STATED GOAL = Write out the whole listing below again, substituting "screen capture" for "screenshot" and keeping everything else the same. Leave the pictures out.

** START OF INFORMATION SUPPLIED **

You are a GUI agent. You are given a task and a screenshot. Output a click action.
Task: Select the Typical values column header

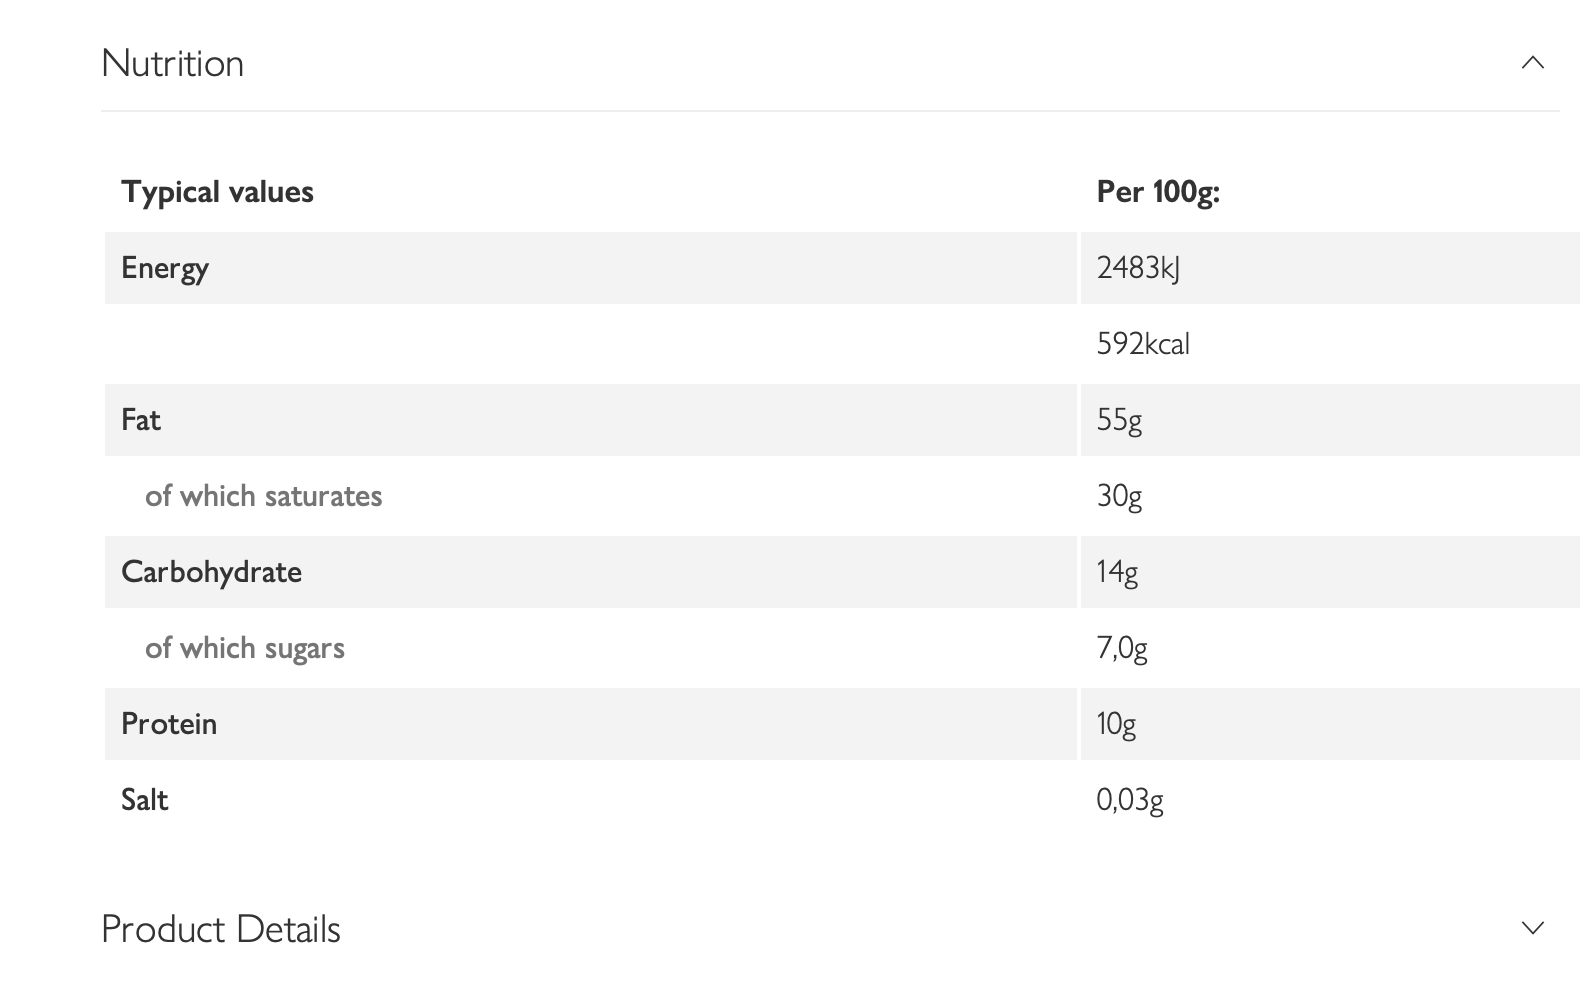coord(217,192)
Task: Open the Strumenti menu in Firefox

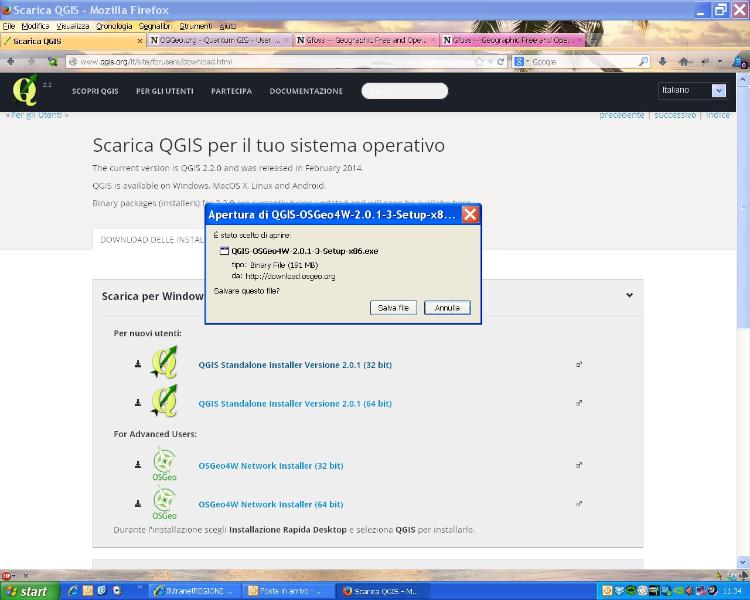Action: pos(195,25)
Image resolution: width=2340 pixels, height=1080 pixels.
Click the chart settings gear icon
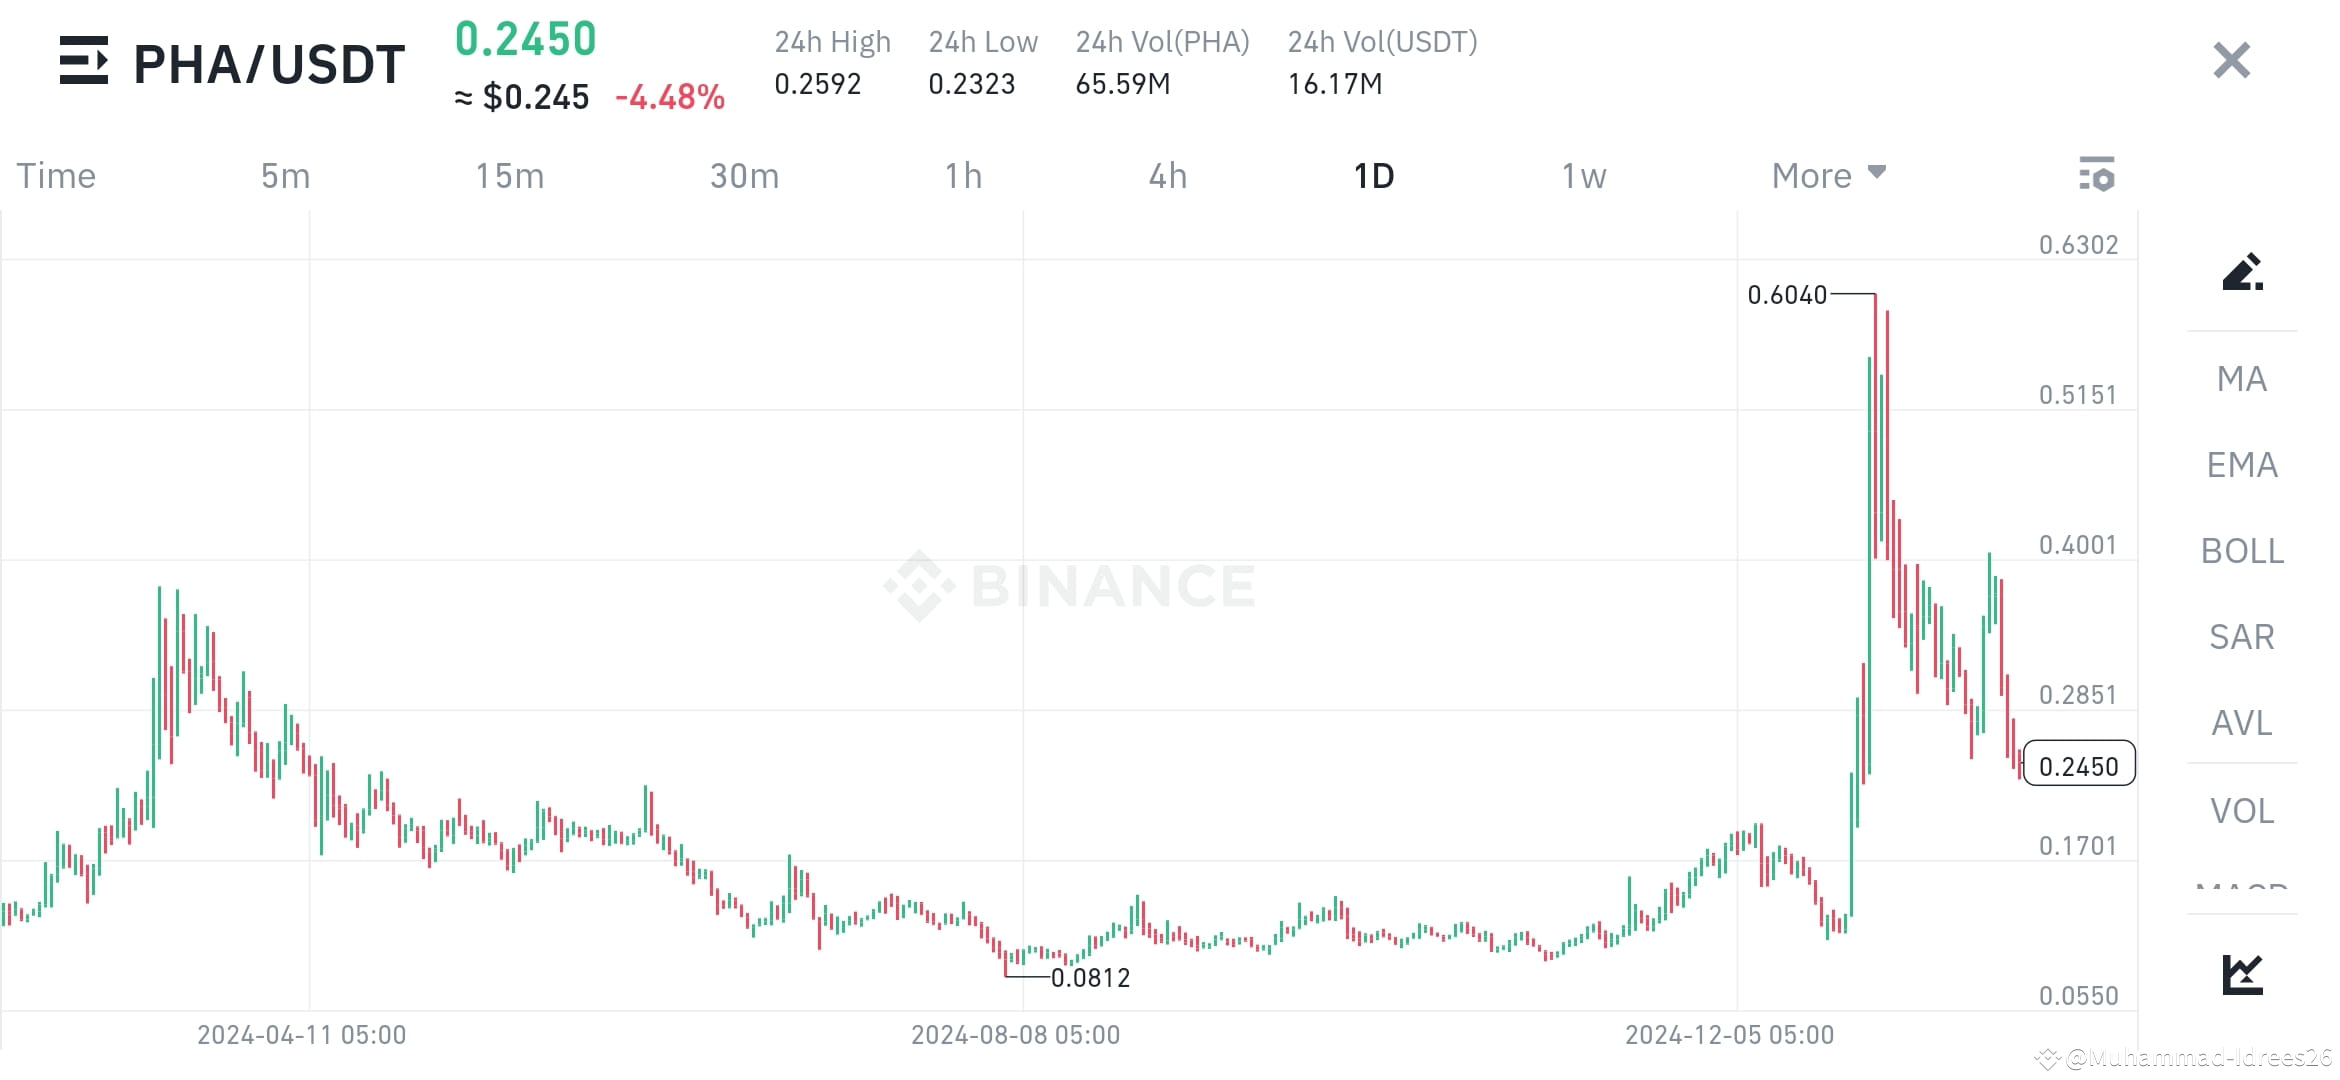click(x=2097, y=175)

** END OF INFORMATION SUPPLIED **

ANSWER TO THE EXERCISE =
You are a GUI agent. You are given a task and a screen capture. Output a click action.
Task: Select the Typical values column header

coord(217,192)
Task: Open the Strumenti menu in Firefox

Action: pos(195,25)
Image resolution: width=2340 pixels, height=1080 pixels.
Click the chart settings gear icon
click(x=2097, y=175)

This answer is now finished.